== What is being asked ==
Look through the listing below and give the number of lines in which "agent" occurs, nothing more.

== Information ==

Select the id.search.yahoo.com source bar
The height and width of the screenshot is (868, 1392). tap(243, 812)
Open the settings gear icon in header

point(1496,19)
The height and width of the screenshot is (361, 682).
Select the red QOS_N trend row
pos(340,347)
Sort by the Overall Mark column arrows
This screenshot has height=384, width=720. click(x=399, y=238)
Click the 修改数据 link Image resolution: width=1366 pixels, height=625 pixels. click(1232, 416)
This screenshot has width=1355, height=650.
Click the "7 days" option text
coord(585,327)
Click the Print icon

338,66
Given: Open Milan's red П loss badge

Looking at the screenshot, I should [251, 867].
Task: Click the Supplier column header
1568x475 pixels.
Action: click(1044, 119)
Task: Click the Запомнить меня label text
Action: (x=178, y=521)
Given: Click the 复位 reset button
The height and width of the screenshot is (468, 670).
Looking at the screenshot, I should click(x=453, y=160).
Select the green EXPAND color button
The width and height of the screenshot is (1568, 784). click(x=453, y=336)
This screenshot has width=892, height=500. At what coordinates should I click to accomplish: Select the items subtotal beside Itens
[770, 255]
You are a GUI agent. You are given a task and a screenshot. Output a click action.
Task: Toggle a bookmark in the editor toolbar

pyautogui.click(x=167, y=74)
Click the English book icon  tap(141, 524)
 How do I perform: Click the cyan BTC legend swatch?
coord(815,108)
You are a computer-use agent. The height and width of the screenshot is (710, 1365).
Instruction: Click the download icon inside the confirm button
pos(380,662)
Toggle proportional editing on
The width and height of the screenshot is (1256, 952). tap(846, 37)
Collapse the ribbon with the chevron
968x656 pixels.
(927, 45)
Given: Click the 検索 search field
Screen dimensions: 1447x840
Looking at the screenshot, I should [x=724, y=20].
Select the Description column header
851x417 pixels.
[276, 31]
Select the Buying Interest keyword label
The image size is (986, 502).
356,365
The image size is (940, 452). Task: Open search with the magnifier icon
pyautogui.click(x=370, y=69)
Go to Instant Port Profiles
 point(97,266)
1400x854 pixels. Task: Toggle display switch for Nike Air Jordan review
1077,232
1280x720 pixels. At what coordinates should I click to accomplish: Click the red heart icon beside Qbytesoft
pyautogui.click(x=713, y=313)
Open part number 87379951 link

== Your solution ==
2